--- Begin STORED RECORDS ---

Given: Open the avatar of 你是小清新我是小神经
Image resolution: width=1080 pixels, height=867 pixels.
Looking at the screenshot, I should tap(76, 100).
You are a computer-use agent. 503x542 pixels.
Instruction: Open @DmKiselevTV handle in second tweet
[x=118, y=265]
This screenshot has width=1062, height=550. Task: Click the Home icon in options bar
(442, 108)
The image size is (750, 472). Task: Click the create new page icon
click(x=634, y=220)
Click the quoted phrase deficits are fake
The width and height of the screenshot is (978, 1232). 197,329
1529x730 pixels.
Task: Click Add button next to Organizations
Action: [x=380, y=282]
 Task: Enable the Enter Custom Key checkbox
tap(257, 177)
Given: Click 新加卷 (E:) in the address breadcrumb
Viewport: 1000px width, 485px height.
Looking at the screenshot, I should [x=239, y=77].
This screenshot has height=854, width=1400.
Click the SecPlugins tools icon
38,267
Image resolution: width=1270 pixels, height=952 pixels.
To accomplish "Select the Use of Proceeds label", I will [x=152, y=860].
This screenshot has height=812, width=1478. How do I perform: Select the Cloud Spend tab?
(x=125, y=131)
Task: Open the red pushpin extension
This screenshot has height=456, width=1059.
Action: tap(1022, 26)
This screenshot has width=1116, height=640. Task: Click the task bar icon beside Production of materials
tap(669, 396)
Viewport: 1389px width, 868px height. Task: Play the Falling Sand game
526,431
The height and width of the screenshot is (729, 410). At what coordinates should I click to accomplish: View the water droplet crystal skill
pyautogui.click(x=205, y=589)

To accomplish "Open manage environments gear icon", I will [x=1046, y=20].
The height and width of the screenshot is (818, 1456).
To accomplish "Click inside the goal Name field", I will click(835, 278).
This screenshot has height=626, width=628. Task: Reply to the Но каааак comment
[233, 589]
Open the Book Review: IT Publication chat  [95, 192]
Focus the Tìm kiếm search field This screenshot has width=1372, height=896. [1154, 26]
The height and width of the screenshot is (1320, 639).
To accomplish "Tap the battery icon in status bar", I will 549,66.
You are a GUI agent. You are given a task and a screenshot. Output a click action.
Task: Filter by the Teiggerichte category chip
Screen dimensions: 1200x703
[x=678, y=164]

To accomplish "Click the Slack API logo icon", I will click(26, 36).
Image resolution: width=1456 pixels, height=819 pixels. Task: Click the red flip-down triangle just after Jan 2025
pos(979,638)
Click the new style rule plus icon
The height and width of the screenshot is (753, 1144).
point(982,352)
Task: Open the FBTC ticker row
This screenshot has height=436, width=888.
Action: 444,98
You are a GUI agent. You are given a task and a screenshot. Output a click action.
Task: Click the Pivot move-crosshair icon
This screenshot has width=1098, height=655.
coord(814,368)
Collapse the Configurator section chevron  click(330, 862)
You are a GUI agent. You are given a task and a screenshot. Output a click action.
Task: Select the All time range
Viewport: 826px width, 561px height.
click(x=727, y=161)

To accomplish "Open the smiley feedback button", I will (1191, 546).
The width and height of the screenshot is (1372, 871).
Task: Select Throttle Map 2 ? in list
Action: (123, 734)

--- End STORED RECORDS ---

Rewrite all of the entries above, changing every "GUI agent" to "interface agent" and leaving the rest unchanged.

Given: Open the avatar of 你是小清新我是小神经
Image resolution: width=1080 pixels, height=867 pixels.
Looking at the screenshot, I should tap(76, 100).
You are a computer-use agent. 503x542 pixels.
Instruction: Open @DmKiselevTV handle in second tweet
[x=118, y=265]
This screenshot has width=1062, height=550. Task: Click the Home icon in options bar
(442, 108)
The image size is (750, 472). Task: Click the create new page icon
click(x=634, y=220)
Click the quoted phrase deficits are fake
The width and height of the screenshot is (978, 1232). 197,329
1529x730 pixels.
Task: Click Add button next to Organizations
Action: [x=380, y=282]
 Task: Enable the Enter Custom Key checkbox
tap(257, 177)
Given: Click 新加卷 (E:) in the address breadcrumb
Viewport: 1000px width, 485px height.
Looking at the screenshot, I should [x=239, y=77].
This screenshot has height=854, width=1400.
Click the SecPlugins tools icon
38,267
Image resolution: width=1270 pixels, height=952 pixels.
To accomplish "Select the Use of Proceeds label", I will [x=152, y=860].
This screenshot has height=812, width=1478. How do I perform: Select the Cloud Spend tab?
(x=125, y=131)
Task: Open the red pushpin extension
This screenshot has height=456, width=1059.
Action: tap(1022, 26)
This screenshot has width=1116, height=640. Task: Click the task bar icon beside Production of materials
tap(669, 396)
Viewport: 1389px width, 868px height. Task: Play the Falling Sand game
526,431
The height and width of the screenshot is (729, 410). At what coordinates should I click to accomplish: View the water droplet crystal skill
pyautogui.click(x=205, y=589)

To accomplish "Open manage environments gear icon", I will [x=1046, y=20].
The height and width of the screenshot is (818, 1456).
To accomplish "Click inside the goal Name field", I will click(835, 278).
This screenshot has height=626, width=628. Task: Reply to the Но каааак comment
[233, 589]
Open the Book Review: IT Publication chat  [95, 192]
Focus the Tìm kiếm search field This screenshot has width=1372, height=896. [1154, 26]
The height and width of the screenshot is (1320, 639).
To accomplish "Tap the battery icon in status bar", I will 549,66.
You are a interface agent. You are given a task and a screenshot. Output a click action.
Task: Filter by the Teiggerichte category chip
Screen dimensions: 1200x703
[x=678, y=164]

To accomplish "Click the Slack API logo icon", I will click(26, 36).
Image resolution: width=1456 pixels, height=819 pixels. Task: Click the red flip-down triangle just after Jan 2025
pos(979,638)
Click the new style rule plus icon
The height and width of the screenshot is (753, 1144).
point(982,352)
Task: Open the FBTC ticker row
This screenshot has height=436, width=888.
Action: 444,98
You are a interface agent. You are given a task and a screenshot. Output a click action.
Task: Click the Pivot move-crosshair icon
This screenshot has width=1098, height=655.
coord(814,368)
Collapse the Configurator section chevron  click(330, 862)
You are a interface agent. You are given a task and a screenshot. Output a click action.
Task: Select the All time range
Viewport: 826px width, 561px height.
click(x=727, y=161)

To accomplish "Open the smiley feedback button", I will (1191, 546).
The width and height of the screenshot is (1372, 871).
Task: Select Throttle Map 2 ? in list
Action: (123, 734)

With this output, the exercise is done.